1. Changing the author field and file name.

(a) Change the author: field on the Rmd document from Your Name Here to your own name.
(b) Rename this file to “lab01_YourHameHere.Rmd”, where YourNameHere is changed to your own name.

2. Installing and loading packages

Just like every other programming language you may be familiar with, R’s capabilities can be greatly extended by installing additional “packages” and “libraries”.

To install a package, use the install.packages() command. You’ll want to run the following commands to get the necessary packages for today’s lab:

install.packages("ggplot2")
install.packages("MASS")
install.packages("ISLR")
install.packages("knitr")

You only need to install packages once. Once they’re installed, you may use them by loading the libraries using the library() command. For today’s lab, you’ll want to run the following code

library(ggplot2) # graphics library
library(MASS)    # contains data sets, including Boston
library(ISLR)    # contains code and data from the textbook
library(knitr)   # contains kable() function

options(scipen = 4)  # Suppresses scientific notation

3. Simple Linear Regression with the Boston Housing data.

This portion of the lab gets you to carry out the Lab in §3.6 of ISLR (Pages 109 - 118). You will want to have the textbook Lab open in front you as you go through these exercises. The ISLR Lab provides much more context and explanation for what you’re doing.

Please run all of the code indicated in §3.6 of ISLR, even if I don’t explicitly ask you to do so in this document.

Note: You may want to use the View(Boston) command instead of fix(Boston).

(a) Use the dim() command to figure out the number of rows and columns in the Boston housing data
# View(Boston)
dim(Boston)
## [1] 506  14
(b) Use the nrow() and ncol() commands to figure out the number of rows and columns in the Boston housing data.
# Edit me
nrow(Boston)
## [1] 506
ncol(Boston)
## [1] 14
(c) Use the names() command to see which variables exist in the data. Which of these variables is our response variable? What does this response variable refer to? How many input variables do we have?
# Edit me
names(Boston)
##  [1] "crim"    "zn"      "indus"   "chas"    "nox"     "rm"      "age"    
##  [8] "dis"     "rad"     "tax"     "ptratio" "black"   "lstat"   "medv"

  • The response variable is medv, which represents the median house value for various neighbourhoods in Boston.

  • There are a total of 14 columns in the data. One of these is the response variable medv, which leaves 13 “predictor” or “input” variables.

(d) Use the lm() function to a fit linear regression of medv on lstat. Save the output of your linear regression in a variable called lm.fit.
# Edit me
lm.fit <- lm(medv ~ lstat, data = Boston)
(e) Use the summary() command on your lm.fit object to get a print-out of your regression results
# Edit me
summary(lm.fit)
## 
## Call:
## lm(formula = medv ~ lstat, data = Boston)
## 
## Residuals:
##     Min      1Q  Median      3Q     Max 
## -15.168  -3.990  -1.318   2.034  24.500 
## 
## Coefficients:
##             Estimate Std. Error t value Pr(>|t|)

§ **Written task 1**
Modify the records from the line containing "You are a GUI" through the end of the records by replacing "Viewport" with "Display", leaving everything else unchanged and omitting the pictures.

Stored data entries:
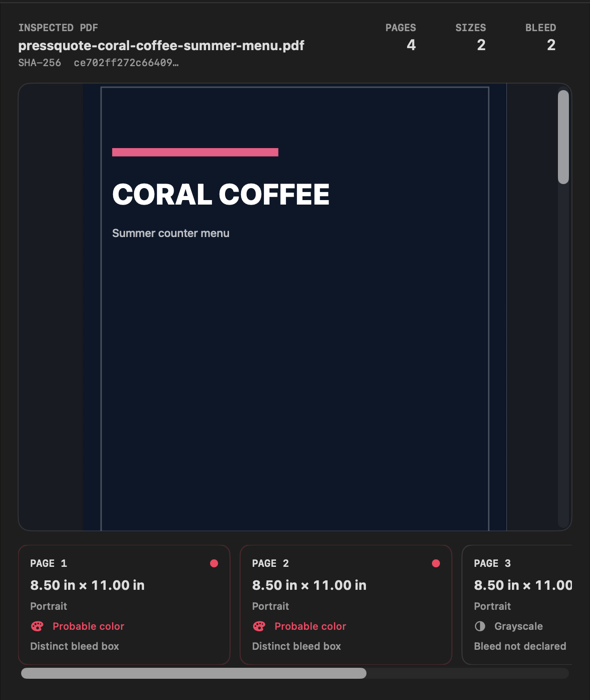Select the Page 1 card
The image size is (590, 700).
point(124,605)
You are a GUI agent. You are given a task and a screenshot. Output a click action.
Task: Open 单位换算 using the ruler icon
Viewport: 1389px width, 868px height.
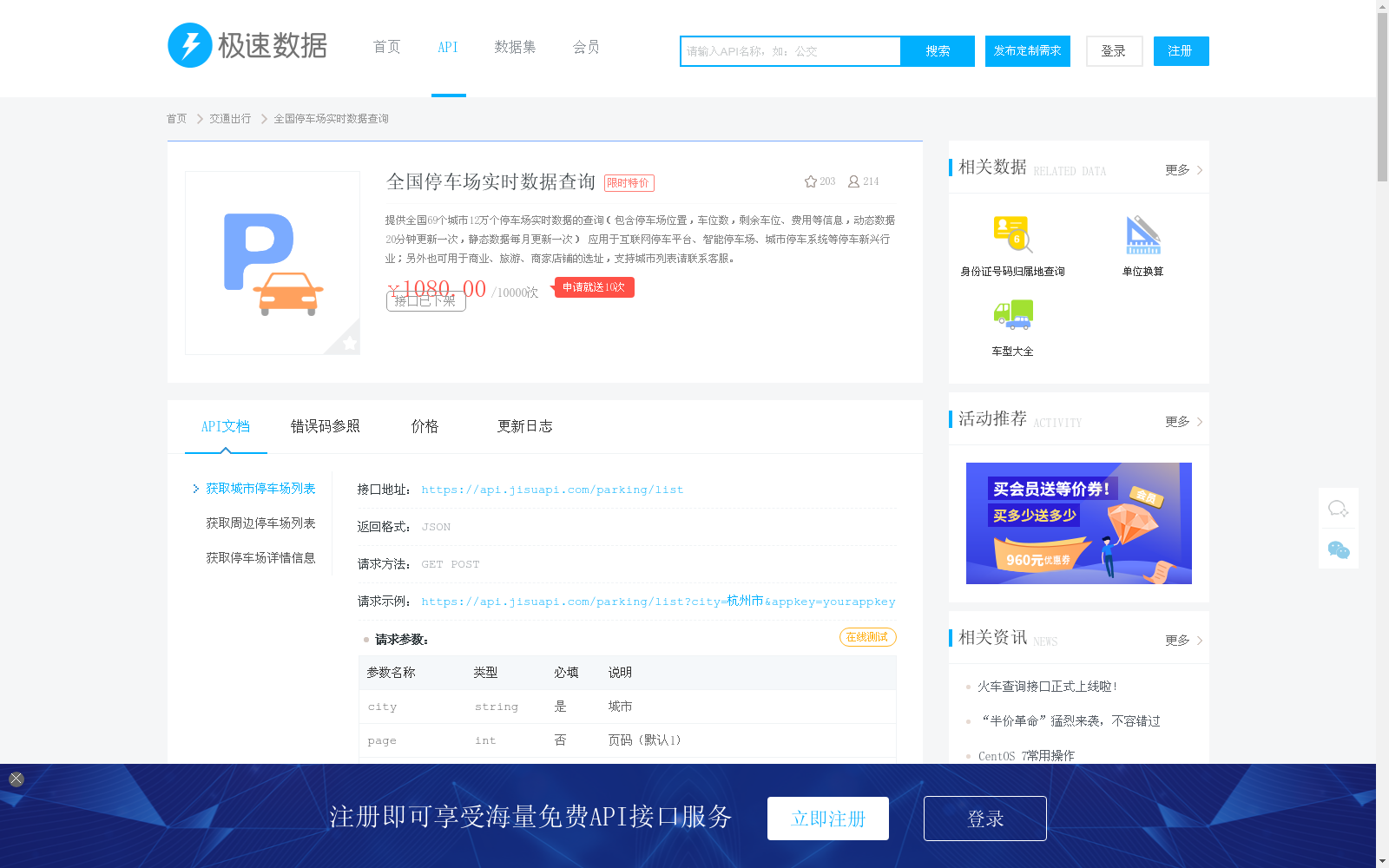1142,233
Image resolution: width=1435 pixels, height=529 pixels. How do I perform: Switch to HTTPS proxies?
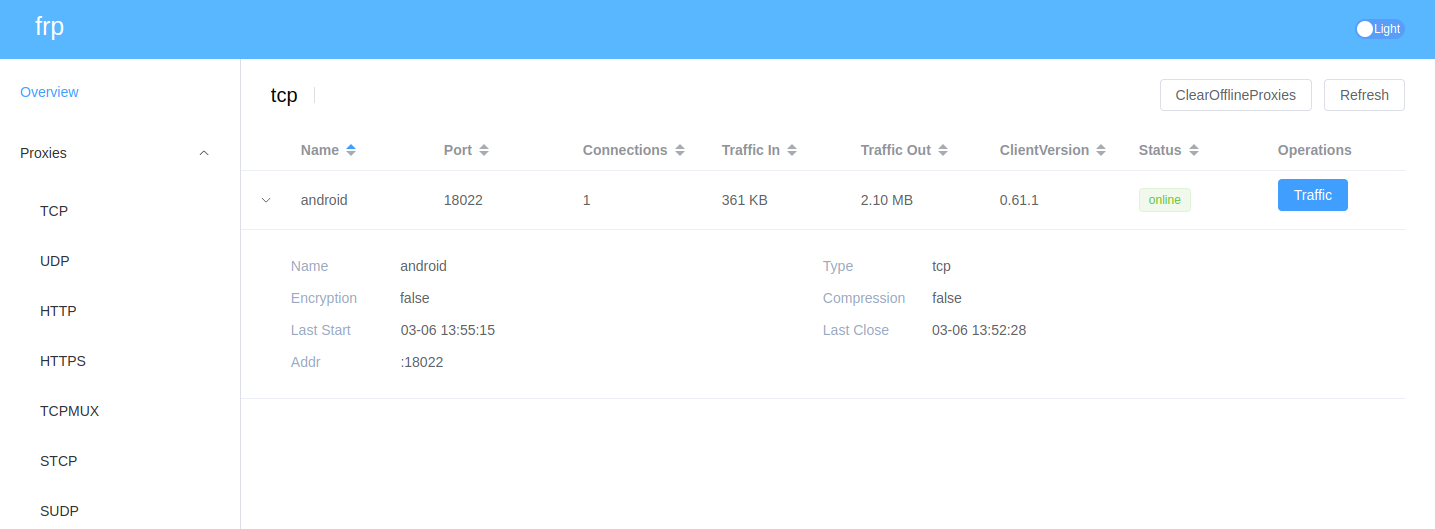[63, 361]
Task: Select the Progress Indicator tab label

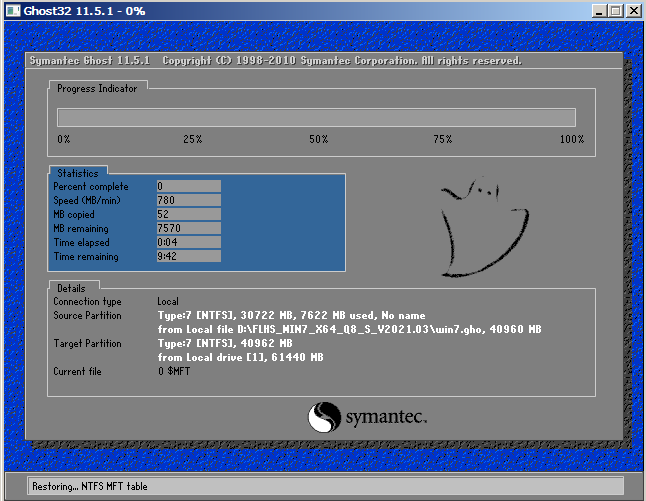Action: [97, 88]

§ **Written task 2**
Retype the part of the R lab instructions that opens with the words containing "(d) Use the" and closes with "lm(formula = medv ~ lstat, data = Boston)".

§ **Correct output 1**
You are a GUI agent. You are given a task and a screenshot. Output a click action.
Task: Open 单位换算 using the ruler icon
Display: 1389px width, 868px height.
1142,233
Image resolution: width=1435 pixels, height=529 pixels. How do I perform: Switch to HTTPS proxies?
[63, 361]
Task: Select the Progress Indicator tab label

Action: [97, 88]

§ **Correct output 2**
(d) Use the lm() function to a fit linear regression of medv on lstat. Save the output of your linear regression in a variable called lm.fit.
# Edit me
lm.fit <- lm(medv ~ lstat, data = Boston)
(e) Use the summary() command on your lm.fit object to get a print-out of your regression results
# Edit me
summary(lm.fit)
## 
## Call:
## lm(formula = medv ~ lstat, data = Boston)